**SOURCE TEXT**.
== Segment start ==

JFA 32.3 (2021)
Introduction: But Why Does It Have to Be Political?
Brian Attebery
I recently taught a course in young adult literature in which I deliberately challenged myself to represent the current state of the field. That meant no Little Women or Kim or The Secret Garden: old favorites that I still think students should read. Instead, I picked a set of books that were no more than a decade old, with some dating from the past year. Here’s the list:
- Patrick Ness, The Rest of Us Just Live Here
- Stephen Graham Jones, Mongrels
- Benjamin Alire Sáenz, Aristotle and Dante Discover the Secrets of the Universe
- Libba Bray, Beauty Queens
- Elizabeth Acevedo, The Poet X
- Aiden Thomas, Cemetery Boys
- Tomi Adeyemi, Children of Blood and Bone
- Eric Gansworth, Apple (Skin to the Core)
Of these, I had only read three and previously taught two. They represent a number of genres—or subgenres, if we count Young Adult as a genre. Three are overt fantasy (Ness, Thomas, Adeyemi), or maybe four or five if we classify horror (Graham Jones) and surreal satire (Bray) as fantasy. Most have won awards or strong commendations; indeed, I was dreading reading some because they seemed a little too worthy, too timely and sincere. But by the time my students and I immersed ourselves in each, we were rewarded with charm, wit, fresh approaches to narrative, unique points of view.

== Segment end ==

**TASKS TO PERFORM**.
a) Could you copy the essay on teaching young adult literature word for word, from "Of these, I" to "points of view."?
b) Can you write the next part of the essay on teaching young adult literature, picking up right after its final sentence?

**DATA EXCERPT**.
== Segment start ==

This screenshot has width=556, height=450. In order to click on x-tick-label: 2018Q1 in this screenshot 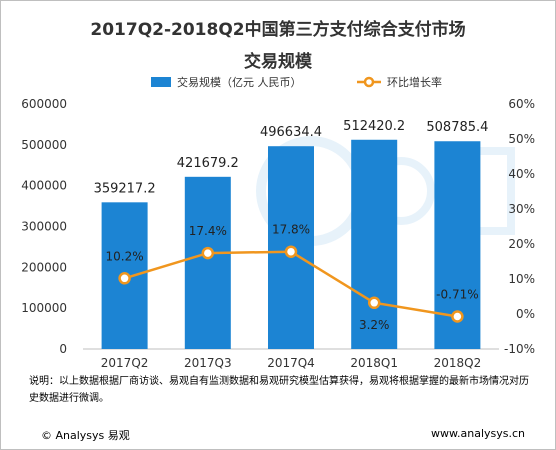, I will do `click(374, 363)`.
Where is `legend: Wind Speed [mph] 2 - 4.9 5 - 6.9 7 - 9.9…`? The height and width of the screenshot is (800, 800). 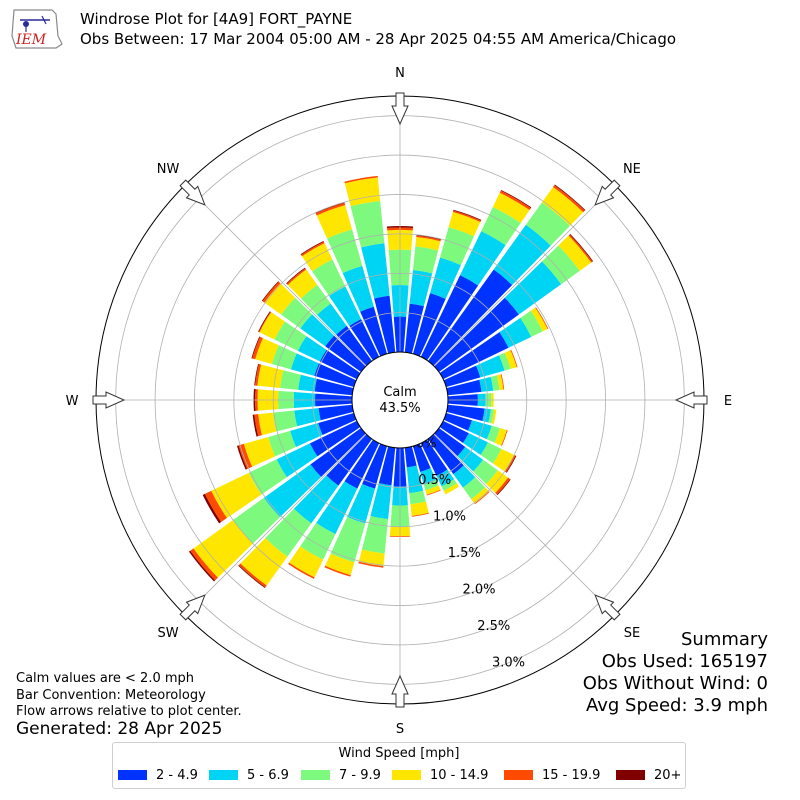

== Segment end ==

**YOUR WRITTEN ANSWERS**.
a)
Of these, I had only read three and previously taught two. They represent a number of genres—or subgenres, if we count Young Adult as a genre. Three are overt fantasy (Ness, Thomas, Adeyemi), or maybe four or five if we classify horror (Graham Jones) and surreal satire (Bray) as fantasy. Most have won awards or strong commendations; indeed, I was dreading reading some because they seemed a little too worthy, too timely and sincere. But by the time my students and I immersed ourselves in each, we were rewarded with charm, wit, fresh approaches to narrative, unique points of view.

b)
I confess that I rarely pay much attention to student evaluations any more. I know that my brain will dismiss the positive ones and focus on the negative, which will say that there was too much reading and that the instructor only wanted to hear his side of things (i.e., interpretations grounded in the texts). But this time I wanted to know what they thought. Were they as engaged as I was? The answer was, yes. It was the most positive set of evaluations I have seen for many years. They liked the selections, and they generally singled out whichever book they had been assigned for a group presentation, meaning that they took some ownership. However, as always there was one clunker: a student who wanted to know why they had to read books that were so political.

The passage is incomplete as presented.